Me fui llorando, claro. En el AVE de vuelta no paré. Pero tampoco conté las cosas como fueron. Cuando mi marido me preguntó, dije que ella había estado fría y desagradecida. No le dije que me había plantado allí sin avisar ni que me puse a preguntar como si aquello fuera una notaría.
Dos días después me llegó el famoso mensaje pidiéndome espacio. Y luego otro más largo. Me decía que me quería, que no quería perderme, pero que necesitaba que dejara de meterme en su casa, en su relación y en su manera de hacer las cosas. Que llevaba meses sintiendo que, si no me daba todos los detalles de su vida, yo me ofendía o le hacía sentir culpable. Y remataba con esto: «No quiero tener que esconderme para no discutir contigo.»
Lo peor es que algo de razón tiene. Pero también siento que ella no ve todo lo demás. Los años que me he partido la espalda, las veces que he estado, el miedo que me da que se equivoque, que le hagan daño, que un día me necesite y ya no sepa ni cómo llamarme.

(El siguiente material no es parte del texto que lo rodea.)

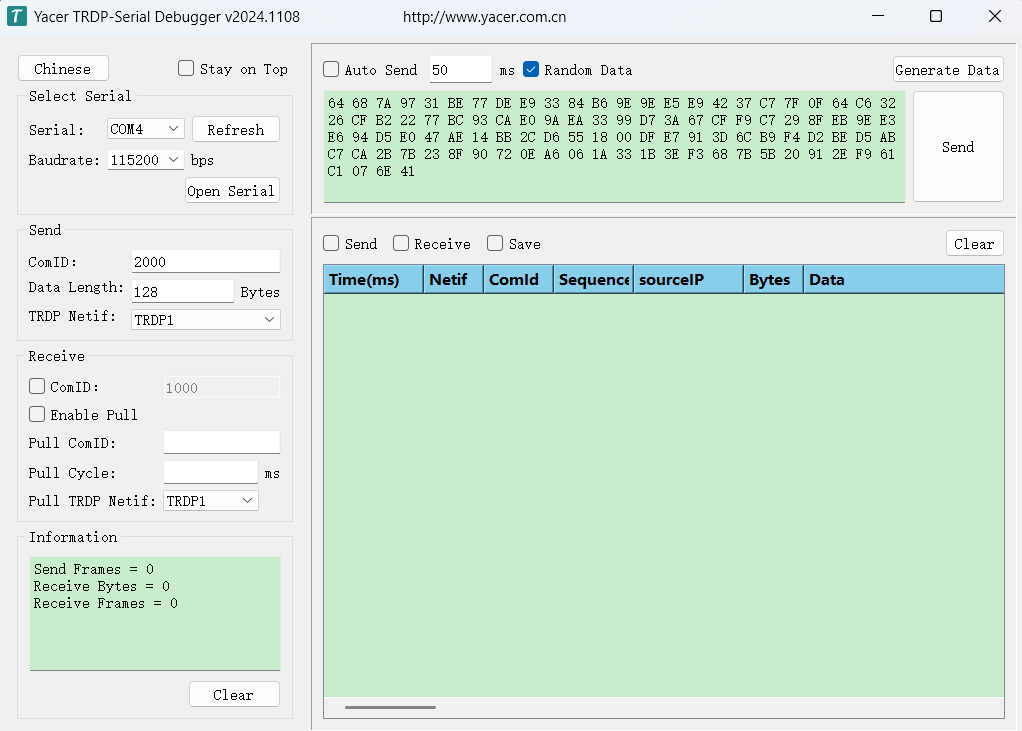Enable the Receive ComID filter
Viewport: 1022px width, 731px height.
tap(36, 386)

Mi hermana me dijo: «Déjala unas semanas y ya está.» Mi marido igual. Pero yo no pude. A los cuatro días le mandé un audio. Luego otro. Luego le envié una foto de su abuela preguntando por ella. Después le hice una transferencia pequeña con el concepto «para ti, aunque no quieras hablar». Sí, también estuvo mal. Lo sé ahora. En el momento me parecía una forma de decirle que seguía aquí.
Ella me devolvió el dinero por Bizum en diez minutos. Y me escribió: «Por favor, no conviertas esto en una pelea de resistencia.»
Eso me hundió más que cualquier grito. Porque me vi desde fuera y no me gustó nada. Como si para no sentir que me borraban, estuviera empujándola yo misma hacia más lejos.
Han pasado nueve días desde el último mensaje. Nueve. No es tanto, ya lo sé, pero a mí se me está haciendo larguísimo. Cojo el móvil cada dos por tres. Miro si está en línea. Es ridículo a mi edad, pero es la verdad.
No creo que yo sea una madre mala, pero tampoco creo ya que baste con querer mucho. A veces, por no aceptar que los hijos cambian de sitio, una se mete donde no la llaman y luego dice que lo hace por amor.
No sé si ahora lo correcto es seguir peleando por no perder el vínculo o callarme de una vez y esperar a que ella quiera volver. Vosotros qué haríais en mi lugar, insistir para que no se enfríe del todo o dar el paso atrás que me está pidiendo aunque me parta por dentro?